My rabbit gave birth the other day. 8 healthy babies!


----------



## Sprocket

I know I'm the last person you want to talk to but that is AWESOME!!!!! I am SO happy for you! I know how frustrating that was for you. 8 babies is a wonderful size litter too! 

Good luck with them! Such cute colors


----------



## Tobi

I bet there was a dog nearby hoping that bowl went onto the floor lol!


----------



## wolfsnaps88

Oh yeah. Sargeant accompanies me whenever I check on the babies. His favorite food is rabbit after all. I showed him the babies and you can see the restraint all over his face, all he wanted to do was snatch up the little bite sized meat snacks. LOL But he holds back because he knows I said no. 

A couple of months and he can have his way.

They were in a dog bowl too, btw. LOL


----------



## Tobi

wolfsnaps88 said:


> Oh yeah. Sargeant accompanies me whenever I check on the babies. His favorite food is rabbit after all. I showed him the babies and you can see the restraint all over his face, all he wanted to do was snatch up the little bite sized meat snacks. LOL But he holds back because he knows I said no.
> 
> A couple of months and he can have his way.
> 
> They were in a dog bowl too, btw. LOL


Them being in a dog bowl is a little twisted... But hey, it works! :lol:


----------



## EckoMac

When I saw the thread title I thought for sure it was just doggie dinner. Some rabbit meat in a dog bowl. 
I'm giggling at myslef for just assuming. LOL!
Cute babies.


----------



## Rvent

EckoMac said:


> When I saw the thread title I thought for sure it was just doggie dinner. Some rabbit meat in a dog bowl.
> I'm giggling at myslef for just assuming. LOL!
> Cute babies.


I actually thought kind of the same thing, baby bunnies in a bowl as food.


----------



## Herzo

Aw they are so cute. Poor little bunnies.


----------



## wolfsnaps88

I went to check on my adult rabbits and I think MAYBE I have another pregnant female. I can't be sure but she seems "fuller". LOL


Today the babies are opening their eyes



(looks squinty here because the flash freaked him/her out)
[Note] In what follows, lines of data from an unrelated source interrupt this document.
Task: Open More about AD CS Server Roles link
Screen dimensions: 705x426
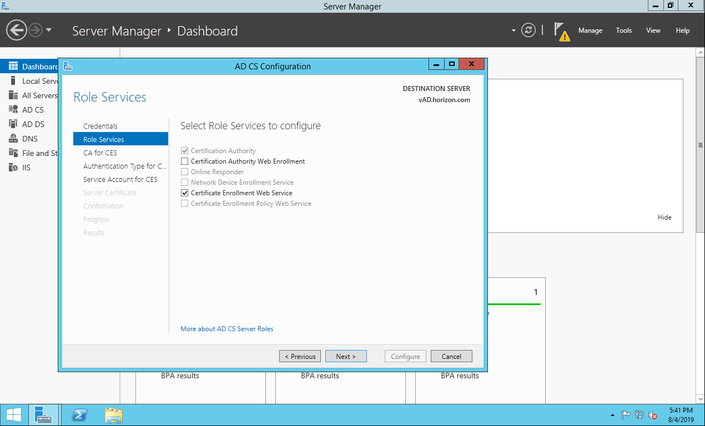Action: tap(226, 329)
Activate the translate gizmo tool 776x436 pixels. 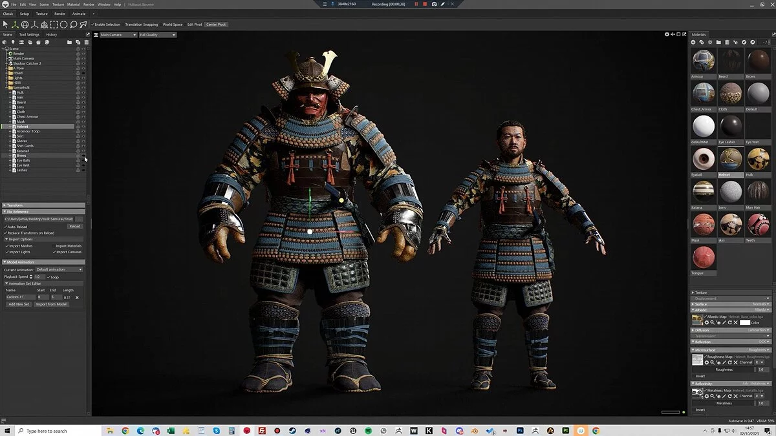[x=15, y=25]
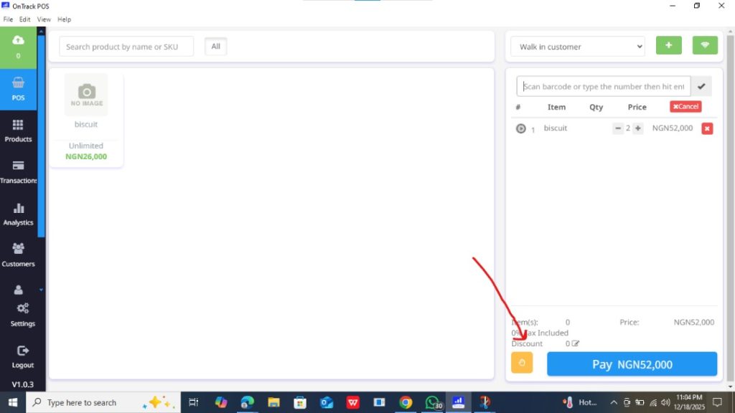Select the All category filter tab
The width and height of the screenshot is (735, 413).
[x=215, y=47]
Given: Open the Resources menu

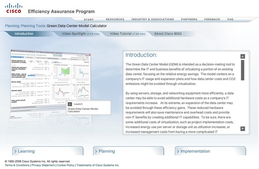Looking at the screenshot, I should pyautogui.click(x=115, y=20).
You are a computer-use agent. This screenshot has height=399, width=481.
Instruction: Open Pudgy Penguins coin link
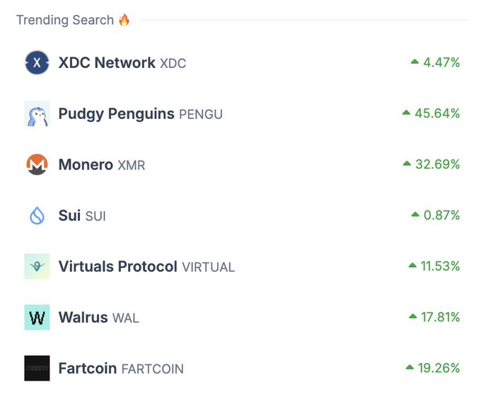point(116,113)
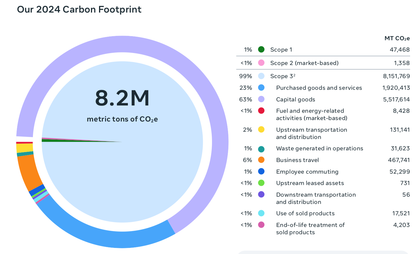Select the lavender Capital goods legend dot
This screenshot has height=254, width=420.
click(261, 99)
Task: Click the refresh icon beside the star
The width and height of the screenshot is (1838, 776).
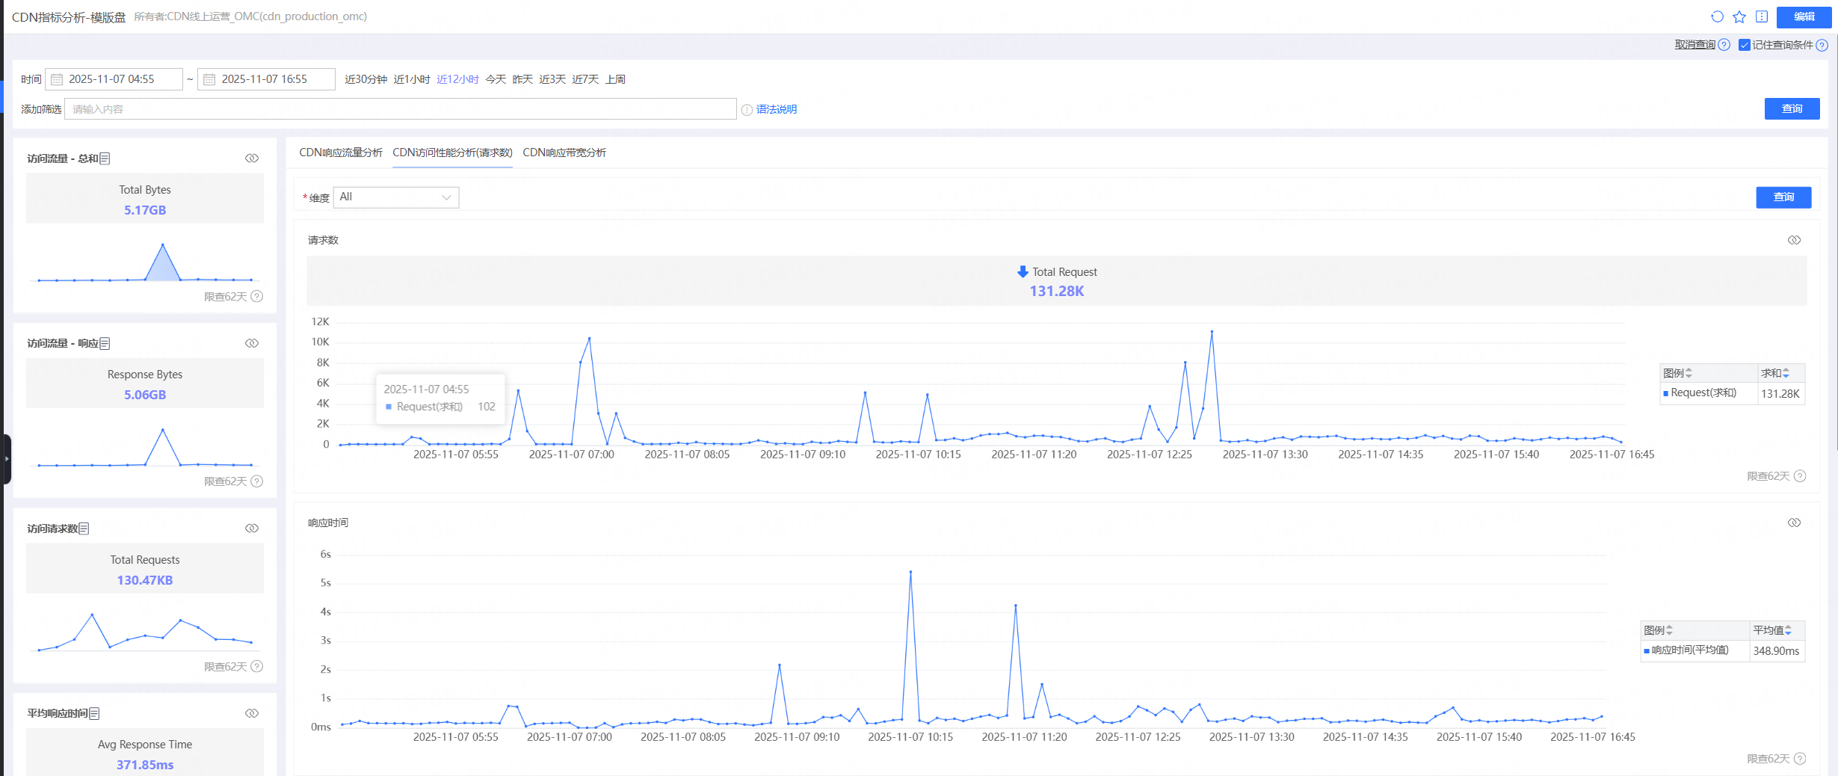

All they want to do is snuggle and sleep....for now.







Time for a new nest I think


----------



## wolfsnaps88

They are really growing up! I made this video to post on a local pet FB page to see if I could find homes for any of them...otherwise they are going to be dog food. I might keep a healthy tort doe to breed. Thought I would share the video with you.


----------



## wolfsnaps88

Growing up. Bunny update:



Mama with babies


----------



## Sprocket

Have you been weighing them?


----------



## Rvent

I give you a lot of credit, I could never feed it after watching it grow, sappy I know but if its not dead when I get it (no head either) I am not feeding it.


----------



## wolfsnaps88

Emily, no I am not weighing them. 

RVENT tell me about it. It is one thing to even kill an adult rabbit I don't personally know and another to kill a rabbit I watched being born, fed, cleaned, doctored, loved on, etc. But that is why they exist, because I wanted them to. I bred them so I could make meat. So I try to give them a decent life. Clean environment, good food, branches to chew on, treats now and then...


----------



## K9Sandy

Awww................................ :smile:


----------



## Lioness

Very very cute!!


----------